**Task to carry out:** The answer must consist of every record below, transcribed exactly.

[Opening Data supplied section]

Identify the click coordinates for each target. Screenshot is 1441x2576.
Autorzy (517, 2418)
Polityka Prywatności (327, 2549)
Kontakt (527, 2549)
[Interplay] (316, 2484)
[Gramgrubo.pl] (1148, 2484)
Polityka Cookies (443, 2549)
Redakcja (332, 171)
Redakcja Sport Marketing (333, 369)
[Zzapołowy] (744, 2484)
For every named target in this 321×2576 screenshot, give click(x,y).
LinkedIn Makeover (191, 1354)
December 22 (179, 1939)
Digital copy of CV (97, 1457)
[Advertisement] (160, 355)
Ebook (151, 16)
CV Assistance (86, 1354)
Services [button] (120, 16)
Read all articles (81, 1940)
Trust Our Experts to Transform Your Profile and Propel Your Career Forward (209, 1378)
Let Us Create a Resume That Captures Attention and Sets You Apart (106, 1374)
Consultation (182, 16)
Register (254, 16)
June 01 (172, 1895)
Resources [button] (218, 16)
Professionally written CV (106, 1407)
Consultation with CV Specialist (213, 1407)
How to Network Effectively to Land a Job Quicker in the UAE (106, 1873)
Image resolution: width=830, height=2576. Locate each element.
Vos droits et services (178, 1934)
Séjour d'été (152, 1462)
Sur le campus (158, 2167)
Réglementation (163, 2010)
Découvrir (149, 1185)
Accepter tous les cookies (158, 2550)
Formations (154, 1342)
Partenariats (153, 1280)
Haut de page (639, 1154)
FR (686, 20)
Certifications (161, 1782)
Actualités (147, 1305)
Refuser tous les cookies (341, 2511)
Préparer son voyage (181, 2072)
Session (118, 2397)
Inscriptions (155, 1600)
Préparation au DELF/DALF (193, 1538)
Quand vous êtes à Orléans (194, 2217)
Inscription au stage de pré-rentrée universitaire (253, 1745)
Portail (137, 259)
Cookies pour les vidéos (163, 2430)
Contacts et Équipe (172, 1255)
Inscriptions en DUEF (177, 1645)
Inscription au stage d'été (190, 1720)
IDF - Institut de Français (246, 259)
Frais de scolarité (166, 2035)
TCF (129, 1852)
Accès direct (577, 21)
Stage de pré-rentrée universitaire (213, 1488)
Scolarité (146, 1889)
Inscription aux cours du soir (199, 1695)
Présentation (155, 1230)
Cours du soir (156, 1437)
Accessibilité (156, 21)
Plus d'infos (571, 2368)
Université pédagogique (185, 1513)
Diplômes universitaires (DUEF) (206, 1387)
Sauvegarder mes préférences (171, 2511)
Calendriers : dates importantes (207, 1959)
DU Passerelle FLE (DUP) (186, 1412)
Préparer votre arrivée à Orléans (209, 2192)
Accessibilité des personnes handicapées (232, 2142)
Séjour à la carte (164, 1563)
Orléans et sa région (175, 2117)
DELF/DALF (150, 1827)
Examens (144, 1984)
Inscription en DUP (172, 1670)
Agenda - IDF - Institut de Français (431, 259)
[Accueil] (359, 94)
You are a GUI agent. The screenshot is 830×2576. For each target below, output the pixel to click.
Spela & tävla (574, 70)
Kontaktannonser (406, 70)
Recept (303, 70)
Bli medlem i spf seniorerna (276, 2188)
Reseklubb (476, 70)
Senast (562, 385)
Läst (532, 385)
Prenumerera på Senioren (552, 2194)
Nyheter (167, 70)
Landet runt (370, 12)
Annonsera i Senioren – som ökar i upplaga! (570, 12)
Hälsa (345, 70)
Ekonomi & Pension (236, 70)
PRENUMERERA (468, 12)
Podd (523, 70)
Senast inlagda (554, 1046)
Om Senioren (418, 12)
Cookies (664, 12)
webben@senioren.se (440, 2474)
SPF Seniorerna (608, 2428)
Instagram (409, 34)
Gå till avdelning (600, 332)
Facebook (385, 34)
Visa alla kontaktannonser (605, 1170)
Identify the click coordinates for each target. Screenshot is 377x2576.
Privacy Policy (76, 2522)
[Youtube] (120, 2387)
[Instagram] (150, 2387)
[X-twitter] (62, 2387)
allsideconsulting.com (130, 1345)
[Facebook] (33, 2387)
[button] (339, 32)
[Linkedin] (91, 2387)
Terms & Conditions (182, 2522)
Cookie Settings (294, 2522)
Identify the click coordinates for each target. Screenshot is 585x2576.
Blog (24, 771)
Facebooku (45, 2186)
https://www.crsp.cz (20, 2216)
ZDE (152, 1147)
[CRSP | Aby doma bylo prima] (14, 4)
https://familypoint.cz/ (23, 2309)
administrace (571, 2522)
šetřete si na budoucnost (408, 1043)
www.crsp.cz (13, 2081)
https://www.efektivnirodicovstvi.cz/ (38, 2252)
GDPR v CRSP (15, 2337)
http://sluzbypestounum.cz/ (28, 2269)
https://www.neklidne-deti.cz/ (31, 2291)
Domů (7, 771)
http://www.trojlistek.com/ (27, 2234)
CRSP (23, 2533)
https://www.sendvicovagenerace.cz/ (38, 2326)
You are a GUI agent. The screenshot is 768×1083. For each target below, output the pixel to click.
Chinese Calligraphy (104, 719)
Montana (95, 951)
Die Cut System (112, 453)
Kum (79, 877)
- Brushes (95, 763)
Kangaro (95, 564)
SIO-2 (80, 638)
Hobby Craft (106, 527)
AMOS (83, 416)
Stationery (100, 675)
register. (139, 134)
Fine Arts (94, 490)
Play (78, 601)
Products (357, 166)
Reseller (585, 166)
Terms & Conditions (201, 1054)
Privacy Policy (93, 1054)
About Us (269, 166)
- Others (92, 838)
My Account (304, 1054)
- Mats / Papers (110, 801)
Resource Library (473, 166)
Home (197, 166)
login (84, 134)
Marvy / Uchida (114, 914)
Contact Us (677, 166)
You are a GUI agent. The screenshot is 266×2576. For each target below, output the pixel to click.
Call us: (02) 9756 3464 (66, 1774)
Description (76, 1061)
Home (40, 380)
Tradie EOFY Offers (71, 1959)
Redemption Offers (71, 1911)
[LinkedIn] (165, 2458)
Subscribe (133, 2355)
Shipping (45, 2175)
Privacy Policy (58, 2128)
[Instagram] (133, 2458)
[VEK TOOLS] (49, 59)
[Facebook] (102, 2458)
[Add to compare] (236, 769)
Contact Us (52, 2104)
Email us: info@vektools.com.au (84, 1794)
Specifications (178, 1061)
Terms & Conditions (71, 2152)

[Closing Data supplied section]

**Output:**
Identify the click coordinates for each target. Screenshot is 1441x2576.
Autorzy (517, 2418)
Polityka Prywatności (327, 2549)
Kontakt (527, 2549)
[Interplay] (316, 2484)
[Gramgrubo.pl] (1148, 2484)
Polityka Cookies (443, 2549)
Redakcja (332, 171)
Redakcja Sport Marketing (333, 369)
[Zzapołowy] (744, 2484)
For every named target in this 321×2576 screenshot, give click(x,y).
LinkedIn Makeover (191, 1354)
December 22 (179, 1939)
Digital copy of CV (97, 1457)
[Advertisement] (160, 355)
Ebook (151, 16)
CV Assistance (86, 1354)
Services [button] (120, 16)
Read all articles (81, 1940)
Trust Our Experts to Transform Your Profile and Propel Your Career Forward (209, 1378)
Let Us Create a Resume That Captures Attention and Sets You Apart (106, 1374)
Consultation (182, 16)
Register (254, 16)
June 01 (172, 1895)
Resources [button] (218, 16)
Professionally written CV (106, 1407)
Consultation with CV Specialist (213, 1407)
How to Network Effectively to Land a Job Quicker in the UAE (106, 1873)
Image resolution: width=830, height=2576. Locate each element.
Vos droits et services (178, 1934)
Séjour d'été (152, 1462)
Sur le campus (158, 2167)
Réglementation (163, 2010)
Découvrir (149, 1185)
Accepter tous les cookies (158, 2550)
Formations (154, 1342)
Partenariats (153, 1280)
Haut de page (639, 1154)
FR (686, 20)
Certifications (161, 1782)
Actualités (147, 1305)
Refuser tous les cookies (341, 2511)
Préparer son voyage (181, 2072)
Session (118, 2397)
Inscriptions (155, 1600)
Préparation au DELF/DALF (193, 1538)
Quand vous êtes à Orléans (194, 2217)
Inscription au stage de pré-rentrée universitaire (253, 1745)
Portail (137, 259)
Cookies pour les vidéos (163, 2430)
Contacts et Équipe (172, 1255)
Inscriptions en DUEF (177, 1645)
Inscription au stage d'été (190, 1720)
IDF - Institut de Français (246, 259)
Frais de scolarité (166, 2035)
TCF (129, 1852)
Accès direct (577, 21)
Stage de pré-rentrée universitaire (213, 1488)
Scolarité (146, 1889)
Inscription aux cours du soir (199, 1695)
Présentation (155, 1230)
Cours du soir (156, 1437)
Accessibilité (156, 21)
Plus d'infos (571, 2368)
Université pédagogique (185, 1513)
Diplômes universitaires (DUEF) (206, 1387)
Sauvegarder mes préférences (171, 2511)
Calendriers : dates importantes (207, 1959)
DU Passerelle FLE (DUP) (186, 1412)
Préparer votre arrivée à Orléans (209, 2192)
Accessibilité des personnes handicapées (232, 2142)
Séjour à la carte (164, 1563)
Orléans et sa région (175, 2117)
DELF/DALF (150, 1827)
Examens (144, 1984)
Inscription en DUP (172, 1670)
Agenda - IDF - Institut de Français (431, 259)
[Accueil] (359, 94)
You are a GUI agent. The screenshot is 830×2576. For each target below, output the pixel to click.
Spela & tävla (574, 70)
Kontaktannonser (406, 70)
Recept (303, 70)
Bli medlem i spf seniorerna (276, 2188)
Reseklubb (476, 70)
Senast (562, 385)
Läst (532, 385)
Prenumerera på Senioren (552, 2194)
Nyheter (167, 70)
Landet runt (370, 12)
Annonsera i Senioren – som ökar i upplaga! (570, 12)
Hälsa (345, 70)
Ekonomi & Pension (236, 70)
PRENUMERERA (468, 12)
Podd (523, 70)
Senast inlagda (554, 1046)
Om Senioren (418, 12)
Cookies (664, 12)
webben@senioren.se (440, 2474)
SPF Seniorerna (608, 2428)
Instagram (409, 34)
Gå till avdelning (600, 332)
Facebook (385, 34)
Visa alla kontaktannonser (605, 1170)
Identify the click coordinates for each target. Screenshot is 377x2576.
Privacy Policy (76, 2522)
[Youtube] (120, 2387)
[Instagram] (150, 2387)
[X-twitter] (62, 2387)
allsideconsulting.com (130, 1345)
[Facebook] (33, 2387)
[button] (339, 32)
[Linkedin] (91, 2387)
Terms & Conditions (182, 2522)
Cookie Settings (294, 2522)
Identify the click coordinates for each target. Screenshot is 585x2576.
Blog (24, 771)
Facebooku (45, 2186)
https://www.crsp.cz (20, 2216)
ZDE (152, 1147)
[CRSP | Aby doma bylo prima] (14, 4)
https://familypoint.cz/ (23, 2309)
administrace (571, 2522)
šetřete si na budoucnost (408, 1043)
www.crsp.cz (13, 2081)
https://www.efektivnirodicovstvi.cz/ (38, 2252)
GDPR v CRSP (15, 2337)
http://sluzbypestounum.cz/ (28, 2269)
https://www.neklidne-deti.cz/ (31, 2291)
Domů (7, 771)
http://www.trojlistek.com/ (27, 2234)
CRSP (23, 2533)
https://www.sendvicovagenerace.cz/ (38, 2326)
You are a GUI agent. The screenshot is 768×1083. For each target below, output the pixel to click.
Chinese Calligraphy (104, 719)
Montana (95, 951)
Die Cut System (112, 453)
Kum (79, 877)
- Brushes (95, 763)
Kangaro (95, 564)
SIO-2 (80, 638)
Hobby Craft (106, 527)
AMOS (83, 416)
Stationery (100, 675)
register. (139, 134)
Fine Arts (94, 490)
Play (78, 601)
Products (357, 166)
Reseller (585, 166)
Terms & Conditions (201, 1054)
Privacy Policy (93, 1054)
About Us (269, 166)
- Others (92, 838)
My Account (304, 1054)
- Mats / Papers (110, 801)
Resource Library (473, 166)
Home (197, 166)
login (84, 134)
Marvy / Uchida (114, 914)
Contact Us (677, 166)
You are a GUI agent. The screenshot is 266×2576. For each target below, output the pixel to click.
Call us: (02) 9756 3464 (66, 1774)
Description (76, 1061)
Home (40, 380)
Tradie EOFY Offers (71, 1959)
Redemption Offers (71, 1911)
[LinkedIn] (165, 2458)
Subscribe (133, 2355)
Shipping (45, 2175)
Privacy Policy (58, 2128)
[Instagram] (133, 2458)
[VEK TOOLS] (49, 59)
[Facebook] (102, 2458)
[Add to compare] (236, 769)
Contact Us (52, 2104)
Email us: info@vektools.com.au (84, 1794)
Specifications (178, 1061)
Terms & Conditions (71, 2152)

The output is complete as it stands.